#### Wyodrębniony tekst:
☆ ☆ ☆ ☆ ☆ ☆ ☆
Miesięcznik Murator ONLINE

Skocz do zawartości

ostatni dzwonek ????????????


duduś

Recommended Posts

Ja myślę, że niezależnie od wieku, nie jest dobrze kierować się motywacją, że dziecko nas odmłodzi i że panowie namawiają mnie na dzidzi ;-) mam wrażenie, że decyzja o dziecku powinna opierać sie na trochę powazniejszych argumentach ;-)

 

Oczywiście zastrzegam się z całych sił, że to tylko moje zdanie, absolutnie go nikomu nie narzucam i kazdy ma prawo do swojej decyzji 8)

Odnośnik do komentarza
Udostępnij na innych stronach

Moje obserwacje są inne; pierwsze dziecko-21 lat-

co prawda tak jak pisze Malka nadmierne trzymanie się higieny,debilne karmienie na godziny choć dziecko głodne,wyolbrzymianie wszystkich objawów ale też brak cierpliwości i oczekiwanie,że wszystko będzie książkowo a dziecko będzie idealne :-?

 

dziecko drugie-29 lat

karmienie na żadanie bo w międzyczasie zmieniły się wytyczne,więcej serca,więcej cierpliwości.....,chyba po prostu przyszła dojrzałość do macierzyństwa :)
☆ ☆ ☆ ☆ ☆ ☆ ☆
#### Dane:
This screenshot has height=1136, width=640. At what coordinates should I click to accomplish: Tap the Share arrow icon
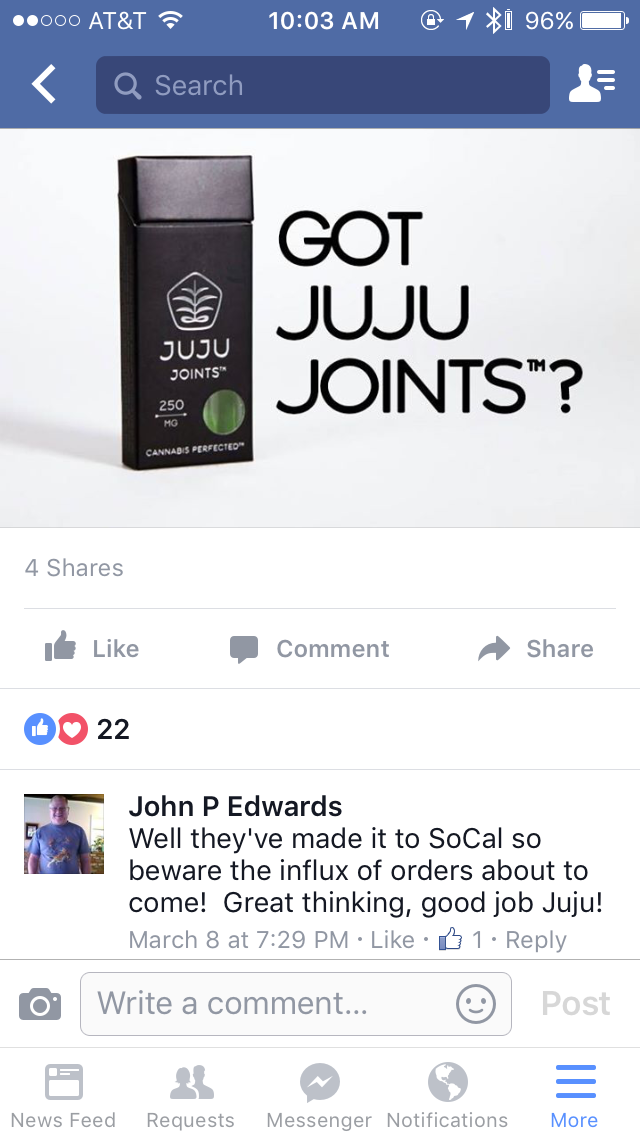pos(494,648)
☆ ☆ ☆ ☆ ☆ ☆ ☆
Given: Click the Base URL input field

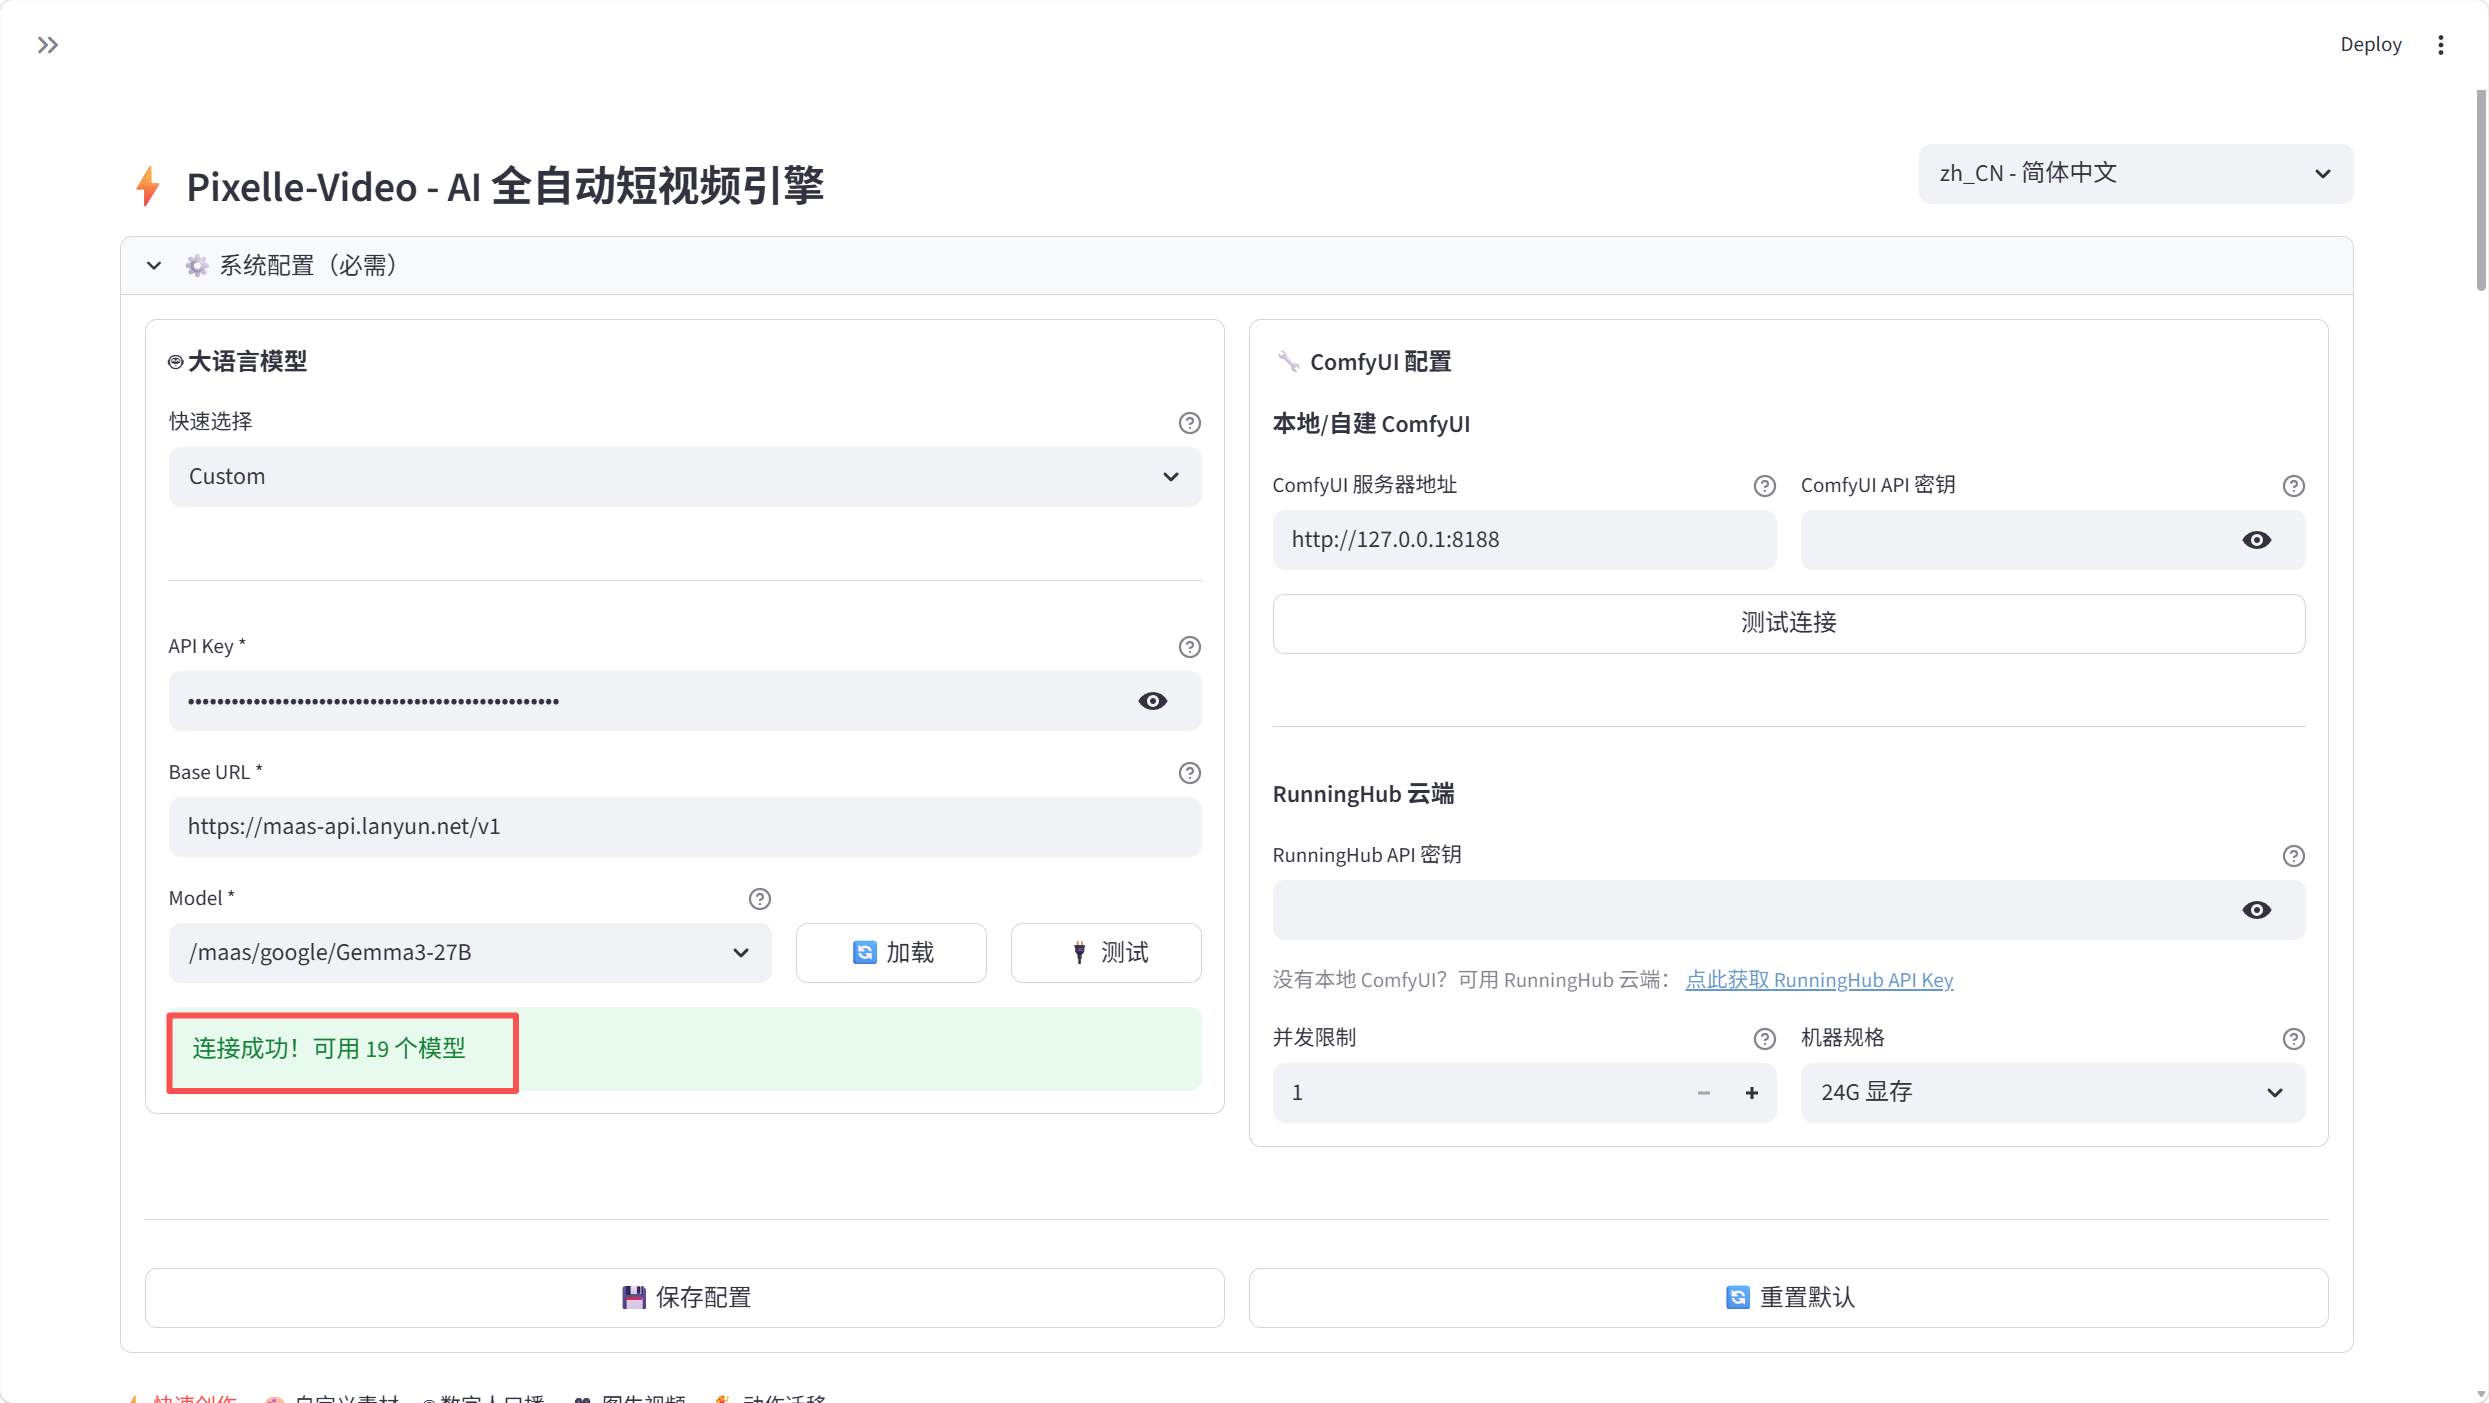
☆ ☆ ☆ ☆ ☆ ☆ ☆
#### Cel ćwiczenia:
Jak według wyodrębnionego tekstu karmiono drugie dziecko i z jakiego powodu?

#### Wynik ćwiczenia:
Drugie dziecko karmiono na żądanie, ponieważ w międzyczasie zmieniły się wytyczne.